Josh Addo-Carr woke up like most mornings.
"I just reached for my phone," he said.
"It was habit."
But this wasn't like most mornings. Because on this particular morning in 2012, he was locked in a cell lying on a mattress that could pass as cardboard wondering if he had just become the latest in a long list of family members who would waste their life behind bars.
Twenty-four hours earlier, Addo-Carr had just finished a training session with the South Sydney Rabbitohs' SG Ball Cup team at Maroubra Beach.
But the pain of being "flogged" at a gruelling pre-season session would pale into insignificance compared to what would happen in the next 24 hours.
Not many can catch up to "The Foxx", but as a 16-year-old his crimes did just that.
"I remember it like it was yesterday," Addo-Carr says.
At the time, he was out on bail. Allowed to train and afforded a chance to prove he wouldn't just be another teenage delinquent that would amount to nothing.
"I was actually trying to do good at the time," he remembers.
However, he'd breached the terms of his bail, and the police were waiting outside his house.
"I forgot to report in the day before," he admits. "I begged them 'can I just have a warning', but it was too late."

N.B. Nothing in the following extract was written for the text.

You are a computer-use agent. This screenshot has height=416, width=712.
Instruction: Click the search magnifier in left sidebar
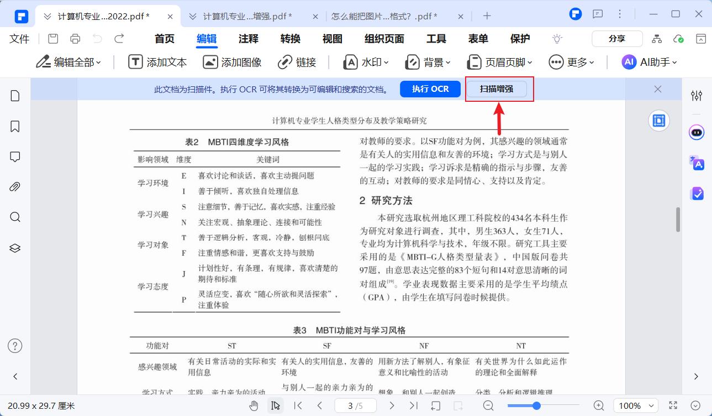coord(15,217)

Somewhere, between being dragged into the back of a wagon and transported to Newtown Police Station that day and being released from a Glebe courtroom the next afternoon, Addo-Carr's life changed forever.
Josh Addo-Carr 2018 highlights
"It was just hell," he says.
For eight hours, he waited at Newtown Police Station before he was taken 46 kilometres west to Cobham Juvenile Justice Centre at 1am.

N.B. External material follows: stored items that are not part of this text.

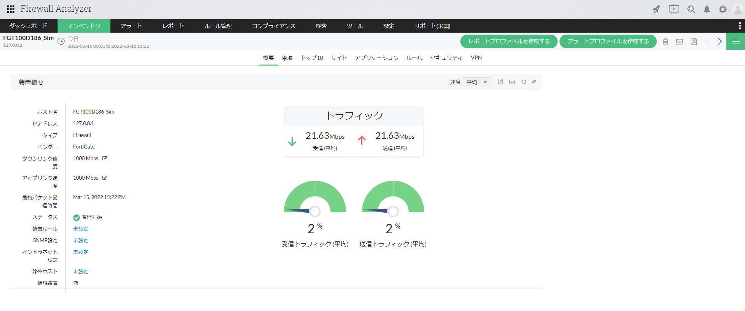Export PDF from the 装置概要 widget header
Image resolution: width=745 pixels, height=311 pixels.
tap(500, 82)
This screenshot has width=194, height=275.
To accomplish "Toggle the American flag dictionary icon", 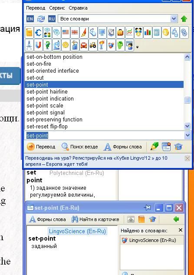I will coord(66,33).
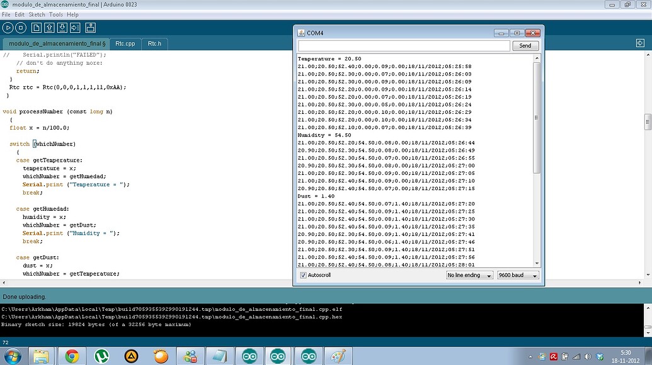Open the Sketch menu
Image resolution: width=652 pixels, height=365 pixels.
(37, 13)
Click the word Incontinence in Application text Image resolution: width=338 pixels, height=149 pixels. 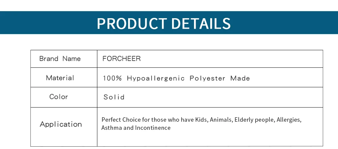click(153, 128)
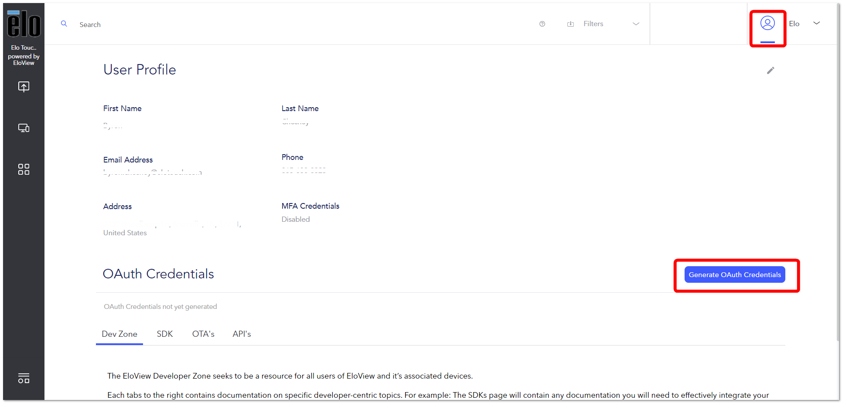Switch to the SDK tab

point(165,334)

"I was still in my Souths gear, all dirty and shit," he said. "I didn't even have a bloody shower or nothing. I hadn't eaten all day. I got strip-searched before I got into the cell and I was like 'what the f--- is this shit'."
Addo-Carr had spent a lot of his childhood visiting family at prisons around the state, but nothing had prepared him for this.
"I remember going into the cell, I had my own little cell with a shower. The TV was all scratched up and you couldn't watch it. The water was f---ing cold. It was just hell. I remember waking up the next morning, just laying there thinking 'No way am I doing this shit for the rest of my life'. That was a wake-up call. ... That night I changed forever."
The next day Addo-Carr would visit several court houses in the back of a police transport truck not knowing when freedom would arrive.
"I thought I was going to be in longer because of how serious my charges were," he said.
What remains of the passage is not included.